Exercise goal >>
Reproduce the lines of the listing below verbatim, starting with the line that contains "You are a computer-use" and continuing through the end of the listing. Leave the pictures out.

************

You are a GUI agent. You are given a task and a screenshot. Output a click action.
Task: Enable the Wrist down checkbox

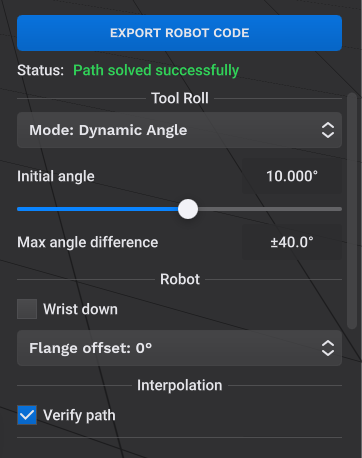(x=27, y=309)
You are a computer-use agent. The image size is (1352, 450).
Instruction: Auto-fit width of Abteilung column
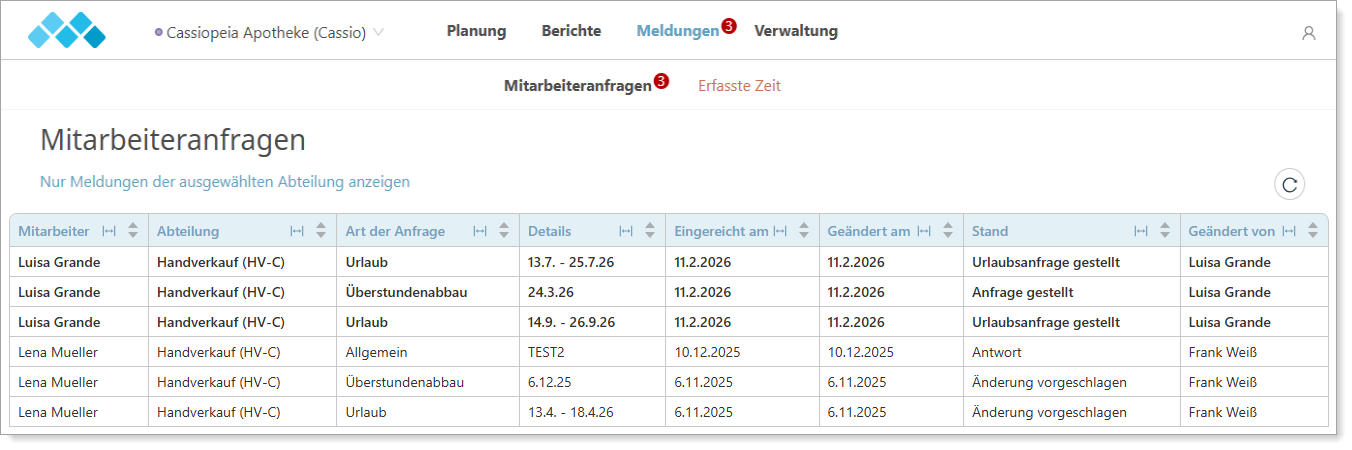(x=297, y=231)
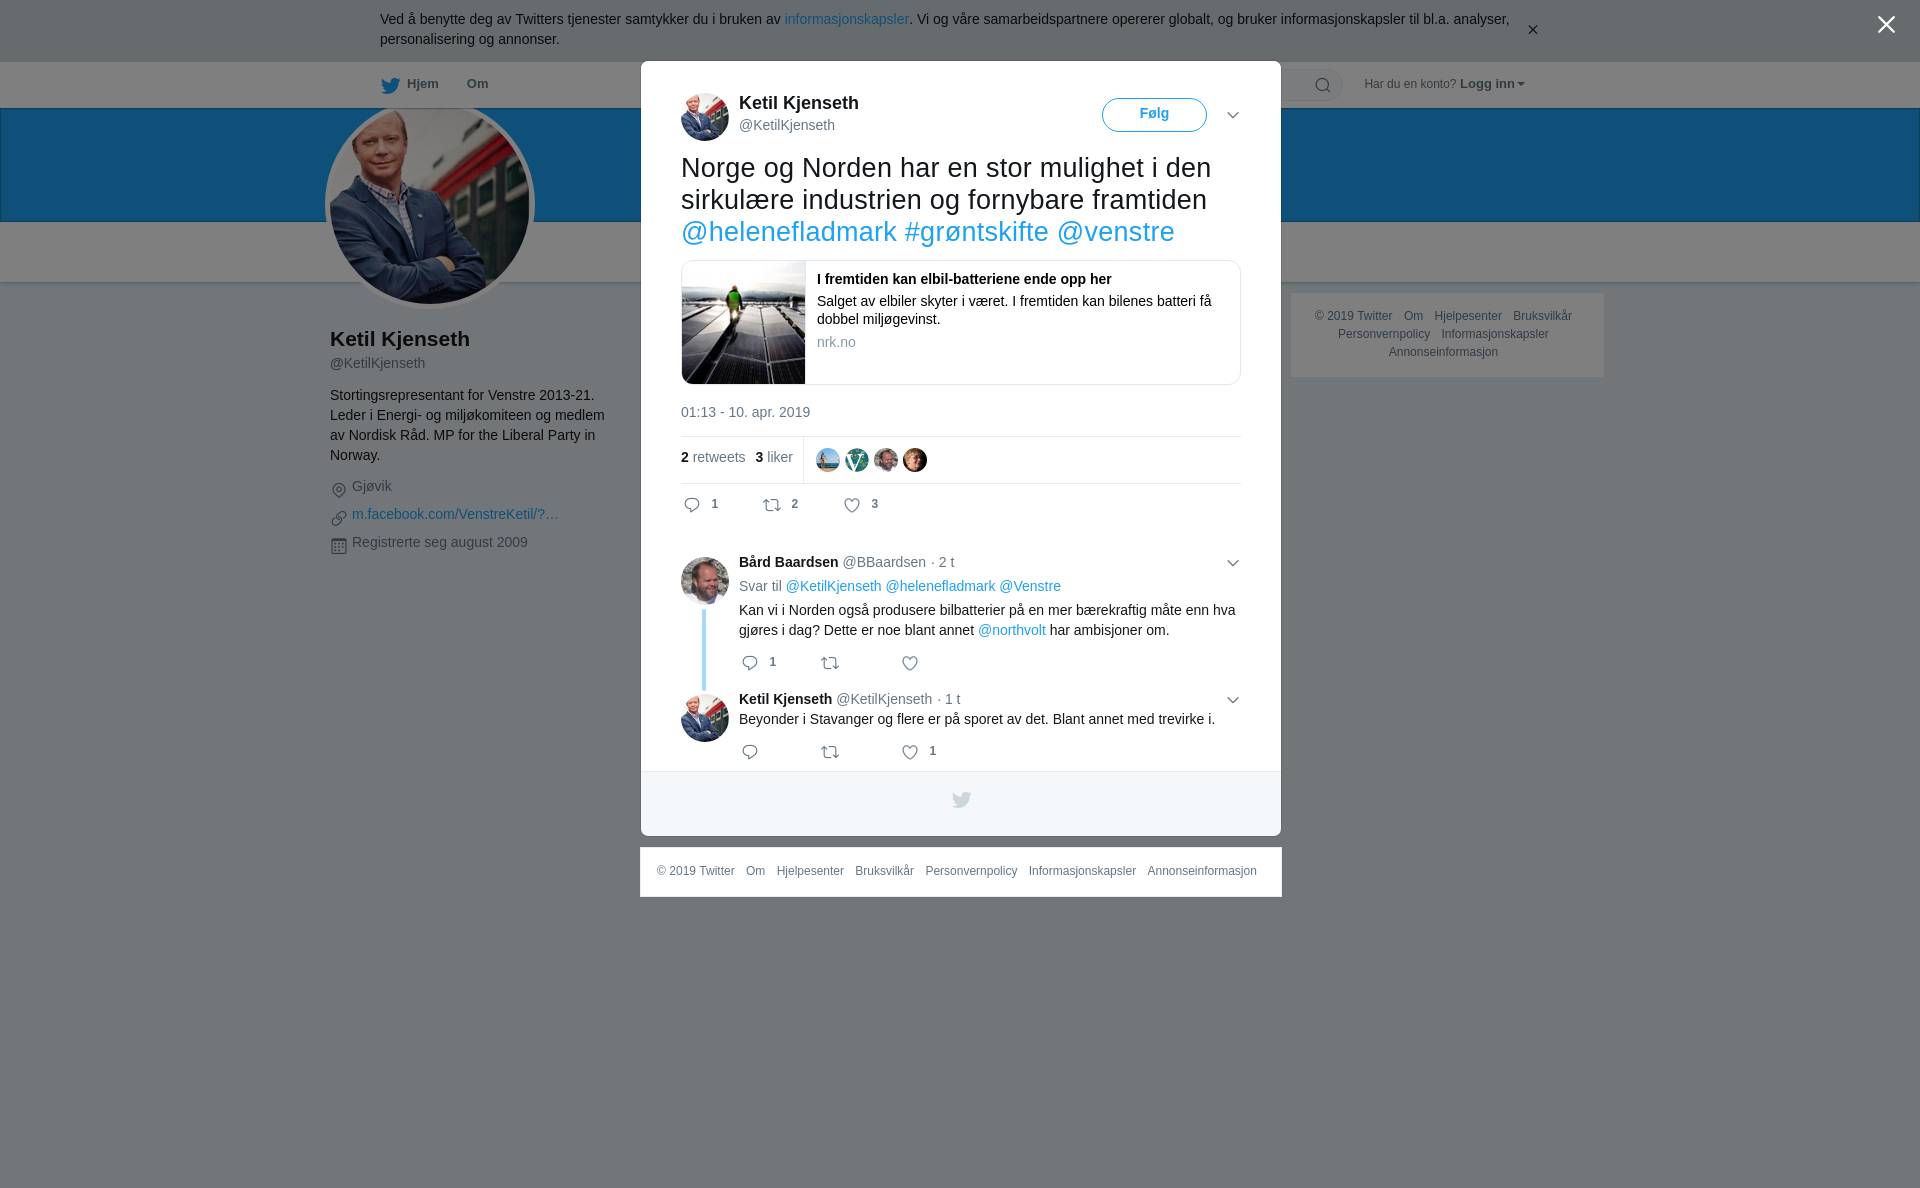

************

Complete answer >>
You are a computer-use agent. The image size is (1352, 450).
Instruction: Auto-fit width of Abteilung column
(x=297, y=231)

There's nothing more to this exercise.